Villanueva asumió como subsecretario, pero ese cargo es solo una parte de la historia. La otra, la que realmente pesa en Jalisco, es que de manera simultánea recibió facultades para representar al partido como delegado en el estado. La presidenta le entregó una llave política que dentro de Morena equivale a un reacomodo sísmico.

Al interior del partido no es un secreto que Carlos Lomelí se convirtió en uno de los principales focos de tensión. Diversos liderazgos lo señalan en privado como un factor de control que tiene secuestrado al partido. Detrás de la pasada coordinación estatal estuvo su influencia. En la actual, también. Ningún liderazgo local consiguió convencerlo ni disputarle con éxito la conducción partidista.
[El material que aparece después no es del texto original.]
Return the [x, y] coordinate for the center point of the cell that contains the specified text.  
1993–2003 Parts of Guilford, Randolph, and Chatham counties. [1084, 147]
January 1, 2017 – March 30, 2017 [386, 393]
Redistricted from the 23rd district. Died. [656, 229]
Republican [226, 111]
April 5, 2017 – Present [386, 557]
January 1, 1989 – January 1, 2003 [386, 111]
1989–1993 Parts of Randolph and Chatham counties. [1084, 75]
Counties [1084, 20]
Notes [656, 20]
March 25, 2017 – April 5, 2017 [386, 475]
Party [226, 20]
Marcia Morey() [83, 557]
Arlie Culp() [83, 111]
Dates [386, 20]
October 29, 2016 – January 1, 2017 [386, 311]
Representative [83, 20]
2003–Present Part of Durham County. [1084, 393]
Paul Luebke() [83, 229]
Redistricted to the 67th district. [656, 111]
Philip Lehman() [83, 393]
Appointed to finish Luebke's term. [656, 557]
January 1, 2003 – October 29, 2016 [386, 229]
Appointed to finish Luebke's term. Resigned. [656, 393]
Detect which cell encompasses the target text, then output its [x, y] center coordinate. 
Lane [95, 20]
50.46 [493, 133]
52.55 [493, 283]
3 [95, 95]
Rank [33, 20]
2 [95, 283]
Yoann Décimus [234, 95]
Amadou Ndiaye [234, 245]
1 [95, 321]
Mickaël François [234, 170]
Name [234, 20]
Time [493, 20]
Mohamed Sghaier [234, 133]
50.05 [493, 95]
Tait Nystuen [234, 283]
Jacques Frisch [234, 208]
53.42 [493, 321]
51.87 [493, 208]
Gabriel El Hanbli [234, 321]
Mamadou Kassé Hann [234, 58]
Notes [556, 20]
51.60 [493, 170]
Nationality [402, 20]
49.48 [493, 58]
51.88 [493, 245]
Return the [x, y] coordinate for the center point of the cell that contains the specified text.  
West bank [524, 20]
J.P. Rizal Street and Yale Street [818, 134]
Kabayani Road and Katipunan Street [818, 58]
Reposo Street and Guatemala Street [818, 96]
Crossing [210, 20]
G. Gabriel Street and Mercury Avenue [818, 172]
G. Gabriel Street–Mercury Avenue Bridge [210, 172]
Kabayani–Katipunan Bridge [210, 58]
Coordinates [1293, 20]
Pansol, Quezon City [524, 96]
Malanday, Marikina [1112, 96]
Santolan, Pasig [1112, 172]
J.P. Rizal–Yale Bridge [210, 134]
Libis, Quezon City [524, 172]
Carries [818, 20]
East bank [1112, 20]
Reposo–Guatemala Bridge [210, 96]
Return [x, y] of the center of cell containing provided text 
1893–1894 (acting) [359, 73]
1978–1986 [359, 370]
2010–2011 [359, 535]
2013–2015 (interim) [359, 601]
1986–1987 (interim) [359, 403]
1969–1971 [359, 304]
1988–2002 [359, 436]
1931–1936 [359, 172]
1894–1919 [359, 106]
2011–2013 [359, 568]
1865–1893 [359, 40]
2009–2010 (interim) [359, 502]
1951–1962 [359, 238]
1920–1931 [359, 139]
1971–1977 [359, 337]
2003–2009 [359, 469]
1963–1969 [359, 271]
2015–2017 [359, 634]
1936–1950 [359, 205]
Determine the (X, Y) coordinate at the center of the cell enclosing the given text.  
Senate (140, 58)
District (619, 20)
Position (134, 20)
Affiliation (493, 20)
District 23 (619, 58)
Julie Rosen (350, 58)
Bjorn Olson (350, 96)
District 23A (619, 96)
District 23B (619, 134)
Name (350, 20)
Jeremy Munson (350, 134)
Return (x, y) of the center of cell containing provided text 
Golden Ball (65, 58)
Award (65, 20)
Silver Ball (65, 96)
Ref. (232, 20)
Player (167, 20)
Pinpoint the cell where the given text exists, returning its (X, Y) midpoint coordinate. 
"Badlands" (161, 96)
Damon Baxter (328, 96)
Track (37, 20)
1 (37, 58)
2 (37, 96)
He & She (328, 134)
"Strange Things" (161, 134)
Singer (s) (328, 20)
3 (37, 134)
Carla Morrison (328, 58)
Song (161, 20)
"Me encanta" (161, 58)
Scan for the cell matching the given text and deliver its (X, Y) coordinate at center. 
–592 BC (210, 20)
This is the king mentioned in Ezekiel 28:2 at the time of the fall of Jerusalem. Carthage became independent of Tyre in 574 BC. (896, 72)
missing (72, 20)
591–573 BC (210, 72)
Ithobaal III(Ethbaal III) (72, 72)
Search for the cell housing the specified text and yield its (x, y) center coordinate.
Lomelí opera con todos los instrumentos de poder necesarios. Impone, designa y controla. Mientras eso ocurre, Movimiento Ciudadano observa con una sonrisa estilo Monalisa. Para el gobierno estatal que encabeza Pablo Lemus resulta más funcional una oposición fragmentada que una cohesionada. La división interna de Morena termina beneficiando al partido naranja. 

En ese contexto, la relación entre Lomelí y Villanueva nunca fue sencilla. Durante años coexistieron a distancia. Para el senador, resultaba útil que el entonces rector mantuviera su propio espacio político. Desde Hagamos, Villanueva conservaba margen frente al morenismo, aunque existieran acuerdos tácticos. Ese equilibrio terminó por romperse. El exrector ya no orbita alrededor de Morena. Aterriza con una encomienda explícita de conducción.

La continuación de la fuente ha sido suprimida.